**Excerpt to read**

By 1705, illnesses and the intensifying infirmities of old age forced Aurangzeb to withdraw from his hitherto continuous campaigns and rest in Ahmadnagar. As with each Mughal predecessor, ‘Alamgir struggled to balance leaving a strong Empire intact against preserving all his sons’ lives. His purportedly last written will partitioned his Empire after his death.37 He had long allotted Golkonda and Bijapur to Kam Bakhsh, and he directed his other two surviving sons to respect that. But he unrealistically willed the division of the rest of the Empire between ‘Azam and Mu‘azzam, one receiving the title Padshah and the contiguous provinces of Agra, Ajmer, Aurangabad, Berar, Bidar, Gujarat, Khandesh and Malwa while the other should hold Delhi and the widely separated provinces of Allahabad, Awadh, Bengal, Bihar, Kabul, Kashmir, Multan, Orissa, Punjab and Thatta. But ‘Alamgir’s dying testament, evoking the earlier Central Asian tradition of appanages, could not control events: the Empire so
on fragmented under a long series of weak emperors.
Part IV
The Fragmentation and Memory of the Mughal Empire, 1707–the Present
10
THE THINNING OF THE EMPIRE, 1707–1857
The skies have fallen down upon us,
I can no longer rest or sleep.
Only my final departure is now certain,
Whether it comes in the morning, or night.
Bahadur Shah II (r. 1837–57), penname ‘Zafar’1
Over the Empire’s last 150 years (1707–1857), a series of weak emperors reigned but rarely ruled. While no emperor held much control over events, many strove to recover power and participate in the surrounding political and cultural worlds. Further, the image of Mughal sovereignty proved so enduring that warlords, regional rulers and many others (Indian and European) still recognized the dynasty, albeit nominally. The final imperial cataclysm of 1857–8 showed the Empire’s continued significance but also ended it.

**Available data**
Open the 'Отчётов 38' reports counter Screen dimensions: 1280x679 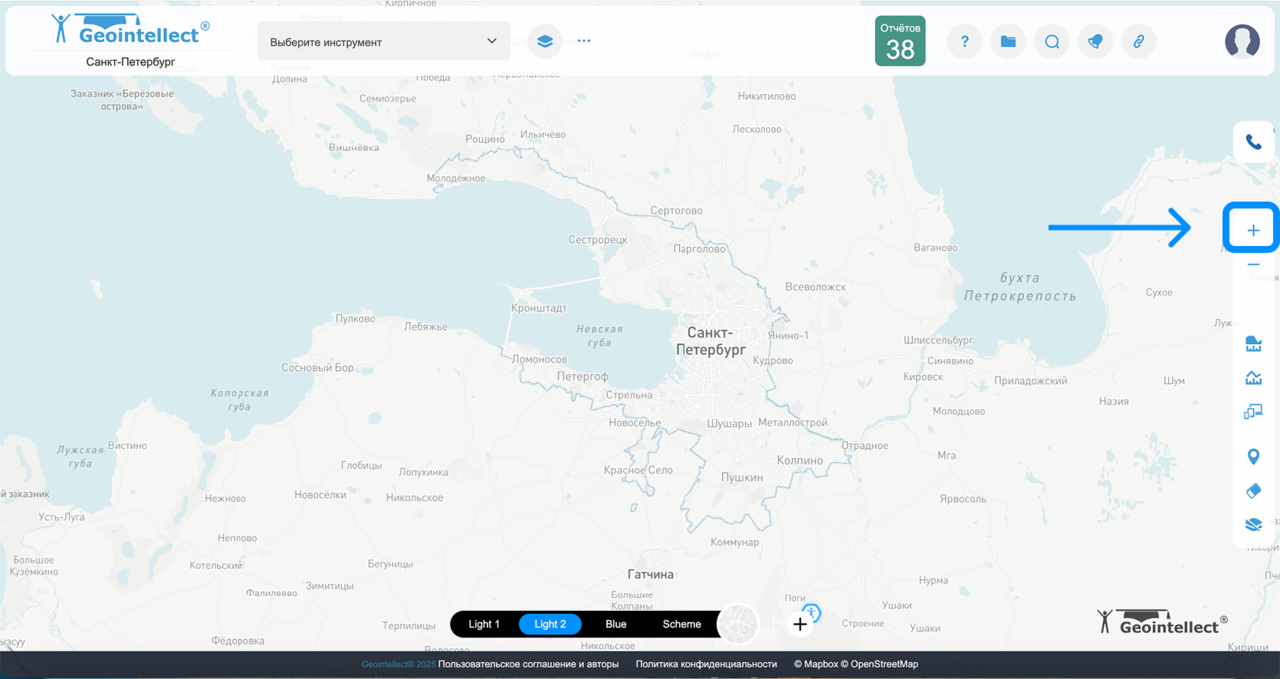coord(900,41)
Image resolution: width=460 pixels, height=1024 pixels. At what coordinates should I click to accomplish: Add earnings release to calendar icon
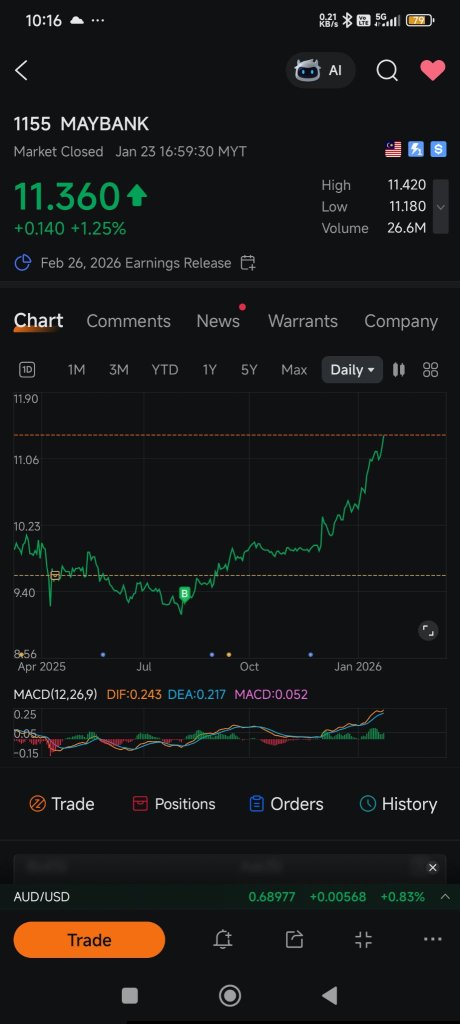coord(248,263)
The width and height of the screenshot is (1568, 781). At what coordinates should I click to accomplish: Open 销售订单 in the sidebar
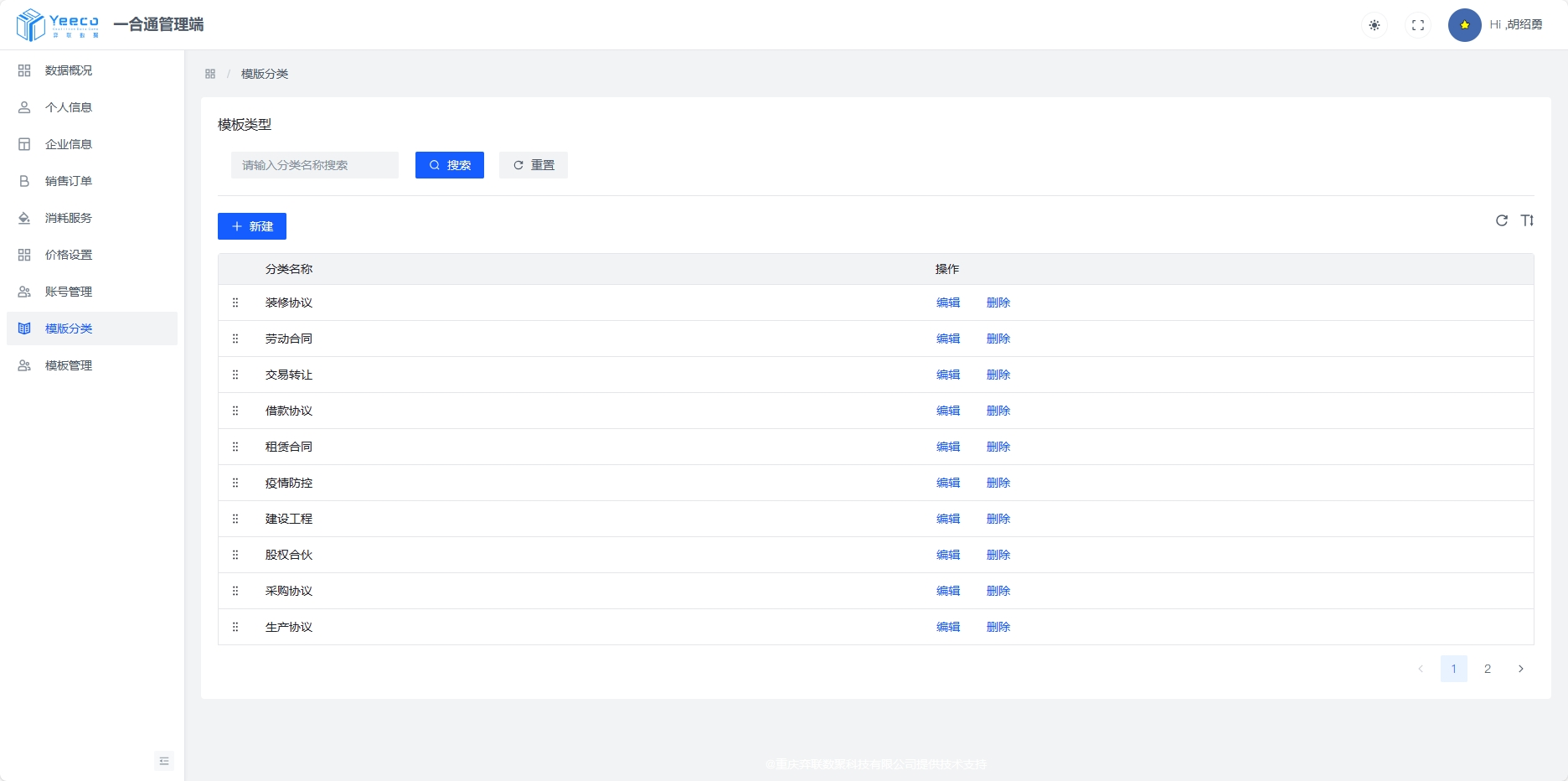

**Work to do**
[A] Answer these from the Mughal Empire passage:
(i) Where did Aurangzeb rest by 1705?
(ii) Which two places had long been allotted to Kam Bakhsh?
(iii) What penname did Bahadur Shah II use?
[B] Using the Mughal Empire passage, explain why Aurangzeb stopped his campaigns and rested in Ahmadnagar.
[C] List every province that the Mughal Empire passage says would go to the son receiving the title Padshah.
Rely only on the Mughal Empire passage for your answers.

**Exercise results**
[A]
(i) Ahmadnagar
(ii) Golkonda and Bijapur
(iii) Zafar

[B] By 1705, illnesses and the growing weaknesses of old age forced Aurangzeb to withdraw from the campaigns he had been waging without pause and to rest in Ahmadnagar.

[C] Agra, Ajmer, Aurangabad, Berar, Bidar, Gujarat, Khandesh, Malwa